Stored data
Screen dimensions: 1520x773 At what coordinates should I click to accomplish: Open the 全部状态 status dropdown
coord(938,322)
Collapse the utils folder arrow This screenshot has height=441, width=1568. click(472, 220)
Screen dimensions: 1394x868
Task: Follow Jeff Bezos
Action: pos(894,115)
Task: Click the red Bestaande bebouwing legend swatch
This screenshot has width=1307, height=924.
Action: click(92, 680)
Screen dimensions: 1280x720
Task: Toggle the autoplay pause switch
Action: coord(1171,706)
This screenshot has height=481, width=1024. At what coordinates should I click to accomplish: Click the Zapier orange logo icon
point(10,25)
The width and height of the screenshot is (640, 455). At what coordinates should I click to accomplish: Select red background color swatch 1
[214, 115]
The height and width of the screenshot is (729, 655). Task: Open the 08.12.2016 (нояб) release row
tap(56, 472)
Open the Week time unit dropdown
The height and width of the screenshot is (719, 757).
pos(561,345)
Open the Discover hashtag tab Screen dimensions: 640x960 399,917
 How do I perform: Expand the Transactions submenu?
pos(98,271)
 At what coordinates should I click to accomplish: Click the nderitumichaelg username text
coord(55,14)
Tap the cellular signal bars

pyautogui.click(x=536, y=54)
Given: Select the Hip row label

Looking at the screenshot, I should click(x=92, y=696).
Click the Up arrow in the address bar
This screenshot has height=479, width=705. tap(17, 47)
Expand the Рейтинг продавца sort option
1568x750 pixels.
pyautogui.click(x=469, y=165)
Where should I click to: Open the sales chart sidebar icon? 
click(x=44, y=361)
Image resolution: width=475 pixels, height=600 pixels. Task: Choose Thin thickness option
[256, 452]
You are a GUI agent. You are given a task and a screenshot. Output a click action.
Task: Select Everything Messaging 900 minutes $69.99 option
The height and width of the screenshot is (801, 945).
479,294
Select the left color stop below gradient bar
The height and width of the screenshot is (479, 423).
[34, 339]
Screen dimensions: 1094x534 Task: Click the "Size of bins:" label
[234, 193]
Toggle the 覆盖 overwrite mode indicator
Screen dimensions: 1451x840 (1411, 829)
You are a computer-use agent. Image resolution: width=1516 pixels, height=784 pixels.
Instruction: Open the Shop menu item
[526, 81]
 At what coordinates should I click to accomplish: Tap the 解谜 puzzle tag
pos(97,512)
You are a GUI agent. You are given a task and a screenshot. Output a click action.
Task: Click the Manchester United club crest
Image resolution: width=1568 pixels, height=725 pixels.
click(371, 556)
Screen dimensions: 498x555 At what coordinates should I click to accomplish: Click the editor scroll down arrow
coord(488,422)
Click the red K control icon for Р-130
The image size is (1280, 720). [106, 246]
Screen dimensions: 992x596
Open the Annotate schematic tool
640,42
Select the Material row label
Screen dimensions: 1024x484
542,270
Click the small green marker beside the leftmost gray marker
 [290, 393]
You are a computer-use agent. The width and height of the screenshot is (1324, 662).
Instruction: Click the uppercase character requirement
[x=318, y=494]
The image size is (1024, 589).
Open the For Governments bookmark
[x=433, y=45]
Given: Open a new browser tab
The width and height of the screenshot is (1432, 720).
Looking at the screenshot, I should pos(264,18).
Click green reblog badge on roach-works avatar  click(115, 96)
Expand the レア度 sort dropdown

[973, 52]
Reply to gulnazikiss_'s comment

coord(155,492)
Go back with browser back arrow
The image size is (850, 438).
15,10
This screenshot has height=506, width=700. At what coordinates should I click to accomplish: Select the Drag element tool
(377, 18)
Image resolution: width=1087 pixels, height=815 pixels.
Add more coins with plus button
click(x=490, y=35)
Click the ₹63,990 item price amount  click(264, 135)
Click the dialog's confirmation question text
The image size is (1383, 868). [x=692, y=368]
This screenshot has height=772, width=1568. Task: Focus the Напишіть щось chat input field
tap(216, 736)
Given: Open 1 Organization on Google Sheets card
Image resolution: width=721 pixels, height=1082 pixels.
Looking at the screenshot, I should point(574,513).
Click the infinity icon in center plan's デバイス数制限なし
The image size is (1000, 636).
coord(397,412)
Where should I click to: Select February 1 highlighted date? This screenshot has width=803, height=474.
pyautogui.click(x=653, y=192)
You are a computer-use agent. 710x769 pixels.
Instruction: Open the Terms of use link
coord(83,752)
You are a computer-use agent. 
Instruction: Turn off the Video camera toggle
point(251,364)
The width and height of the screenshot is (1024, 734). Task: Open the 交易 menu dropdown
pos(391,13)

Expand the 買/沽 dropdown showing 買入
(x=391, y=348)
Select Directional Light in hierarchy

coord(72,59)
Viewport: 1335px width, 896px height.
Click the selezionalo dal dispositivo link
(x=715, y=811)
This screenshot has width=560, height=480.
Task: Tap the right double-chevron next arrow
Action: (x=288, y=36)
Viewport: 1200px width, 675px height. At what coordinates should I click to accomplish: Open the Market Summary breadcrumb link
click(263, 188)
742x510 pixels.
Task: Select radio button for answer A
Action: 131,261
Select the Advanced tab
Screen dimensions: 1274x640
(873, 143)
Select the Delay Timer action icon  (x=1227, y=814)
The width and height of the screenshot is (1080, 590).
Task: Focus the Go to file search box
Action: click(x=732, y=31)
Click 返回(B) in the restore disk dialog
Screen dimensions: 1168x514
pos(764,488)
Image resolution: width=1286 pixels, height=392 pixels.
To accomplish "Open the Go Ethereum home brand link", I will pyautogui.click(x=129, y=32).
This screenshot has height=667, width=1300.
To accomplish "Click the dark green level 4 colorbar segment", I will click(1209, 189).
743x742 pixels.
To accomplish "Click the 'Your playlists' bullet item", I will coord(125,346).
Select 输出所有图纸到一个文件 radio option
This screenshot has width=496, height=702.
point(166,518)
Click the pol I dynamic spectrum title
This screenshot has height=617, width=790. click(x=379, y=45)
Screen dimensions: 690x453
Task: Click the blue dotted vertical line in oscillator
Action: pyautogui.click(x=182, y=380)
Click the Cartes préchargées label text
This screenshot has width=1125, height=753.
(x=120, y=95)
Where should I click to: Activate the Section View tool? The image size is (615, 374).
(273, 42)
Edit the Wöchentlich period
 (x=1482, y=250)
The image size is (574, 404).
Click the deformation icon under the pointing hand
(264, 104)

REQUIRED ACTION. Say how many lines of the records include the string "computer"; the number alone is enough.

EXPECTED ANSWER. 4